An ex-CIA analyst pleaded guilty Friday to leaking top secret documents about Israel’s plans to retaliate against Iran last year, forcing the attack to be delayed.
Asif W. Rahman, 34, admitted to violating the Espionage Act when he leaked two records he took from the National Geospatial-Intelligence Agency on Oct. 17, which indicated that Israel was planning an airstrike in retaliation for Iran’s missile attack on Oct. 1, according to court papers filed in Virginia federal court Friday.
The top secret documents then landed the next day on a Telegram channel called “Middle East Spectator” and eventually “appeared publicly on multiple social media platforms, complete with the classification ranking,” a statement of facts filed by prosecutors shows.
Rahman — who’d been with the CIA since 2016 and had a top-secret security clearance — was working in the US Embassy in Phnom Penh, Cambodia, when he snuck the documents out in his backpack, bringing them home, copying them and distributing them, before destroying evidence of his actions, prosecutors claim.
He pleaded guilty to two counts of knowing and willful unlawful retention and transmission of national defense information and he’ll face up to 20 years behind bars at his sentencing on May 15, according to the plea agreement.
Rahman is likely to get far less time though as sentencing guidelines recommend he receive between five and six-and-a-half years behind bars.
Rahman’s lawyer, Amy Jeffress, told Judge Patricia Tolliver Giles that her client had been in talks with prosecutors since December, according to a report by the Washington Post.
If he continues to work with the feds, prosecutors could ultimately recommend an even lighter sentence.
Before the illegal disclosure of Israel’s plans, Rahman also gave away sensitive information multiple other times.
In the spring of 2024, when he was working in Virginia as a CIA analyst, he disclosed a batch of five secret and top secret documents, making copies and giving them to people who weren’t allowed to see them, the statement of facts says.

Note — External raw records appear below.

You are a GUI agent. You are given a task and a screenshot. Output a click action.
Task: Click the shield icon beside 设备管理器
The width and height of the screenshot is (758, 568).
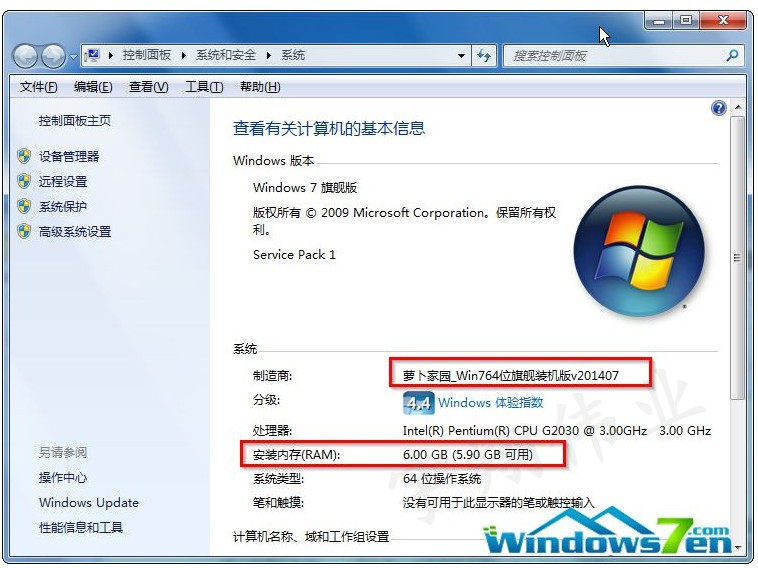[24, 156]
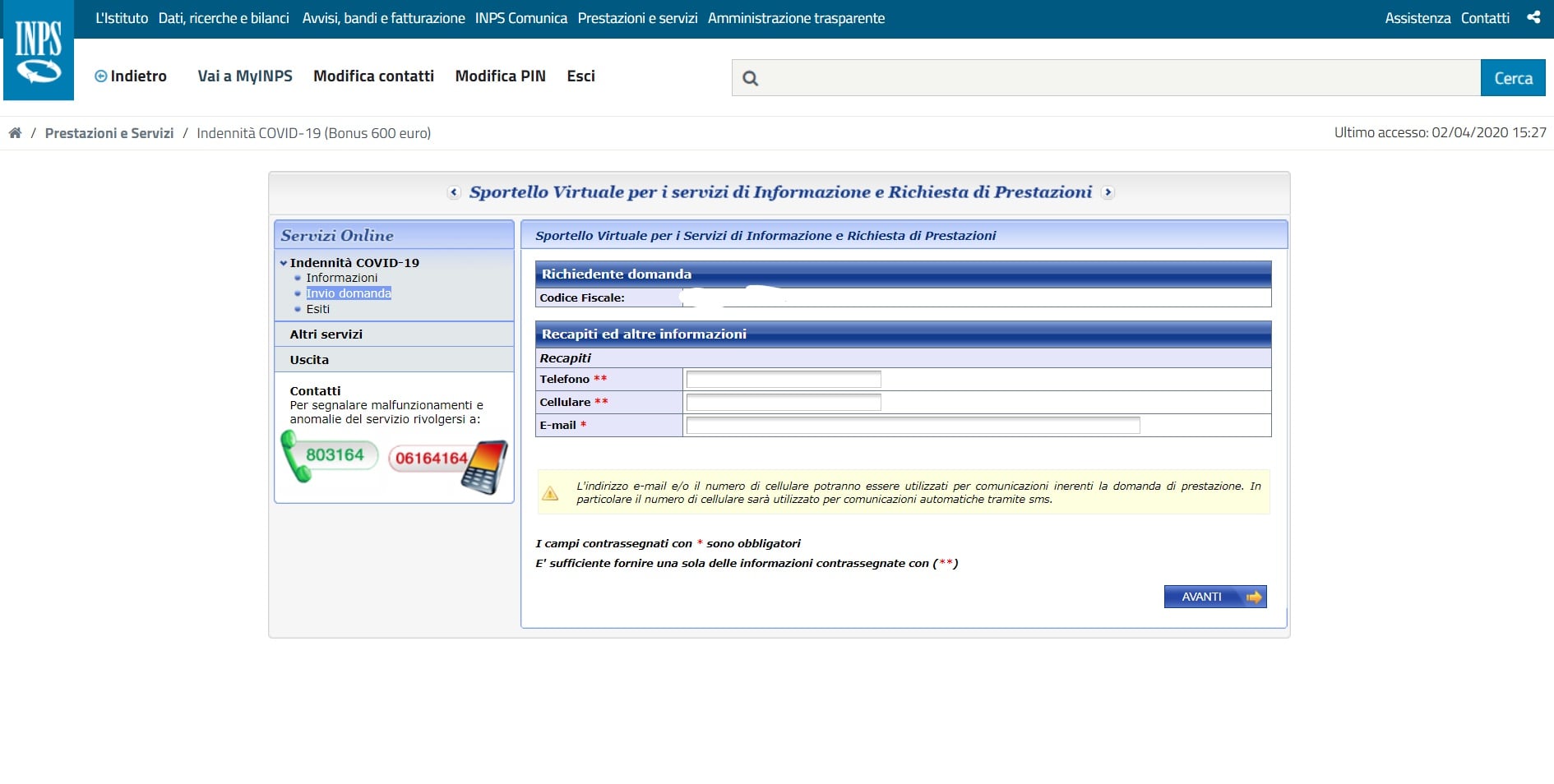Click the magnifying glass search icon
Viewport: 1554px width, 784px height.
coord(750,78)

And in the fall of 2024, he leaked another 10 classified documents — not including the two involving Israel’s planned attack.
Each time, Rahman “deleted his activity from electronic devices and returned to his workstation with the classified materials where he shredded them,” the court filing says.
Rahman destroyed over 1.5 gigabytes of data and also a smartphone and a router that he’d used to send out the secret information.
Prosecutors said that Rahman may have been motivated by ideological beliefs and that he was still a threat to national security because he could attempt to release additional information to sway the Israeli’s war with Hamas.
The Israel military documents Rahman divulged didn’t include photos but laid out intelligence gathered from satellite images of an Israeli base taken on Oct. 15 and 16.
Rahman’s breach forced Israeli officials to postpone their attack — which was eventually carried out on Oct. 26.
He’s currently behind bars.
“Mr. Rahman betrayed the trust of the American people by unlawfully sharing classified national defense information he swore an oath to protect,” Assistant Attorney General Matthew G. Olsen said in a statement.
Jeffress declined to comment Friday afternoon.